Notre héros avait donc beau jeu. Aussi en profitait-il outrageusement et les histoires les plus fantastiques, les plus terrifiantes se succédaient-elles sans interruption.

Le digne homme avait décidément la bosse de l’exagération et réussissait, au-delà de ses espérances, à tenir son petit cercle d’auditeurs dans un état permanent de salutaire anxiété. On le choyait comme un troubadour du moyen-âge, et on avait pour lui ce respect instinctif que commande tout homme qui a vu beaucoup de choses, et surtout des choses comme on n’en voit plus.

C’était à qui le promènerait dans Paris, le conduirait au théâtre, lui ferait visiter les ravissantes villas des environs de la capitale.

Bref on se l’arrachait un peu, et le cousin d’Amérique trouvait sa nouvelle existence délicieuse.
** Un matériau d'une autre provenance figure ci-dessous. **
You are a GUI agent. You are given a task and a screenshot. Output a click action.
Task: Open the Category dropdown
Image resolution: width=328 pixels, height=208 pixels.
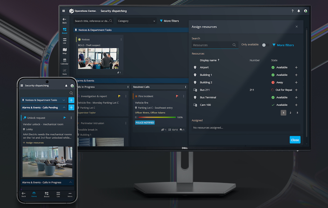point(136,21)
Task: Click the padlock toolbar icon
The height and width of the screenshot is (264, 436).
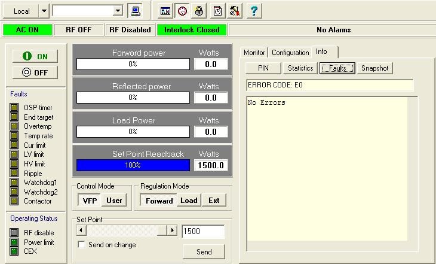Action: click(199, 11)
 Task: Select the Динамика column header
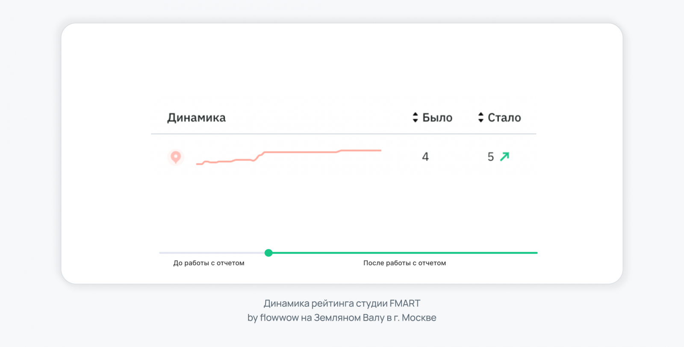click(x=196, y=118)
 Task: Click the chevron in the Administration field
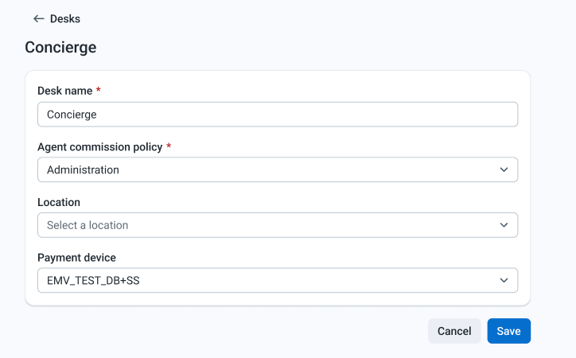[504, 169]
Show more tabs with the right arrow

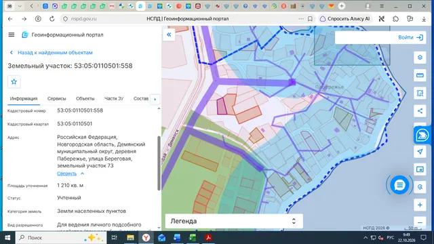pyautogui.click(x=155, y=99)
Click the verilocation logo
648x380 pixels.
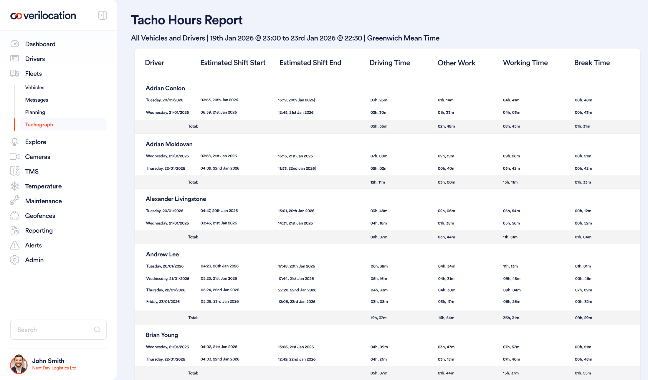[43, 16]
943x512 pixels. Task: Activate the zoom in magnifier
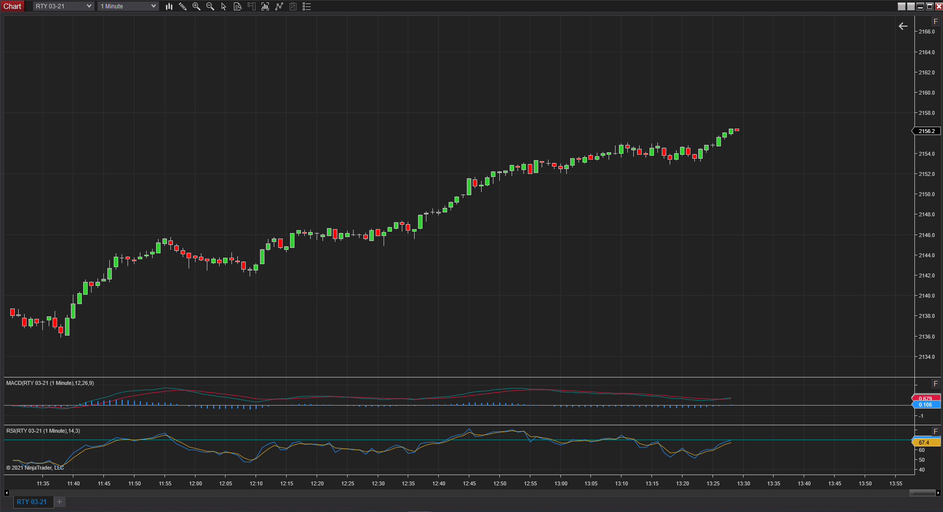click(196, 6)
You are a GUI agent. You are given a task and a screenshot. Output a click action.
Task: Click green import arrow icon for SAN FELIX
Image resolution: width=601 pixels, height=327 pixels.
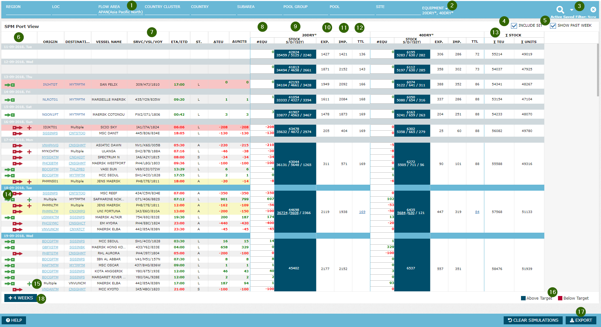[10, 85]
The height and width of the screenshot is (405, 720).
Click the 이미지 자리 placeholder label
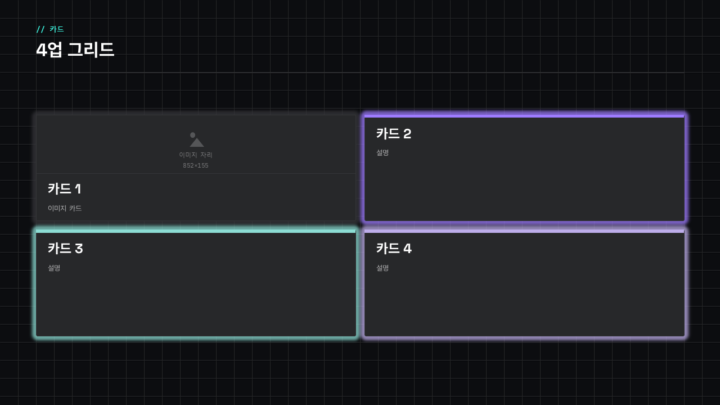[196, 155]
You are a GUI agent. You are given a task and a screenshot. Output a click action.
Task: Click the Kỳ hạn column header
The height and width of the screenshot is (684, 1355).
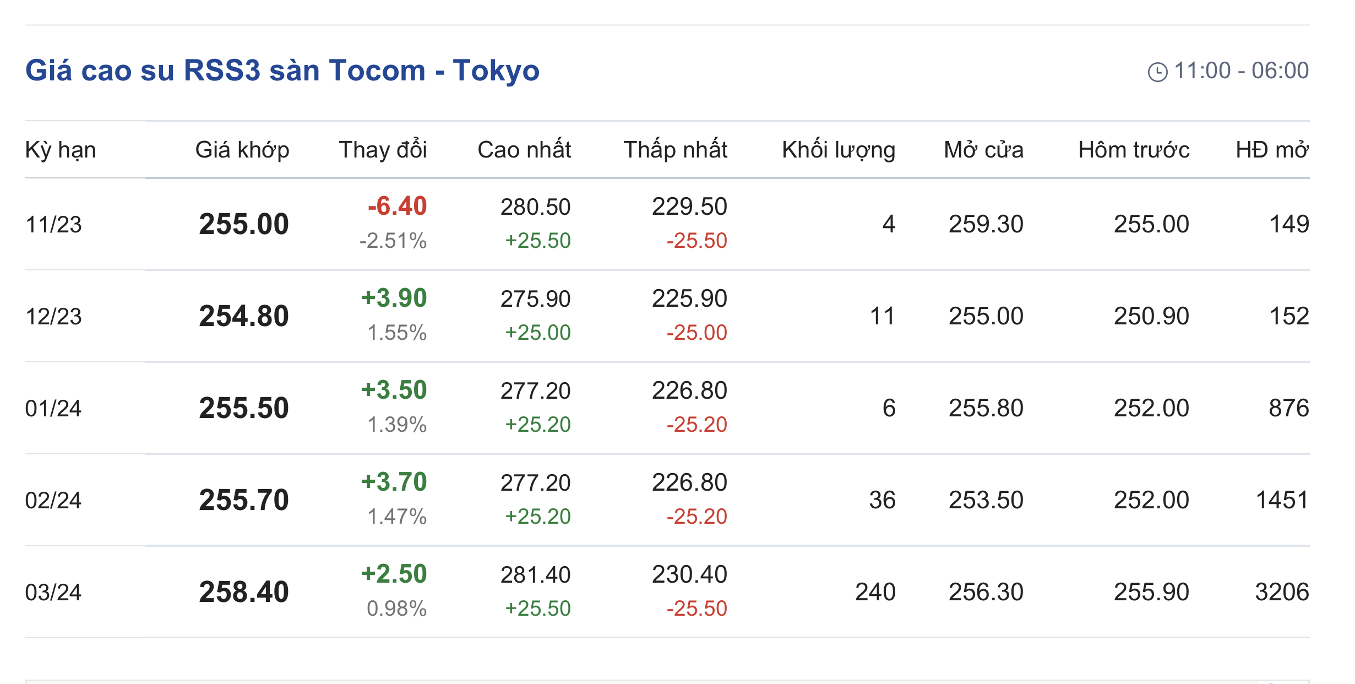click(61, 150)
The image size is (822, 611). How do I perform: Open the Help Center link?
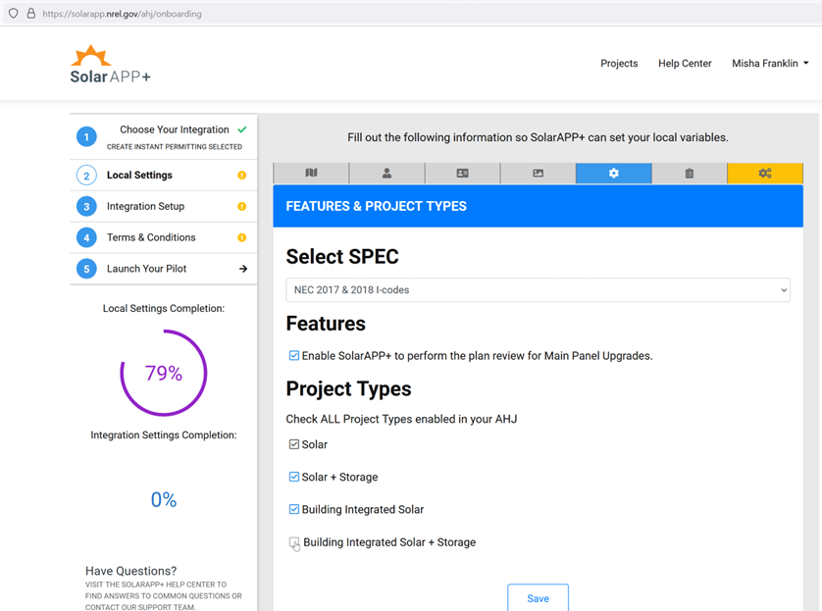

N’eût été la peine que lui causait le défauts d’aventures, qu’il était venu chercher si loin, sans en avoir encore trouvées, il se serait cru dans le paradis de Mahomet.

Plusieurs fois déjà, il s’était plaint à ses amis de cette lacune dans son existence parisienne, — ajoutant qu’il n’avait laissé le Canada dans le but unique d’avoir au moins une aventure, blasé qu’il était sur celles de son pays.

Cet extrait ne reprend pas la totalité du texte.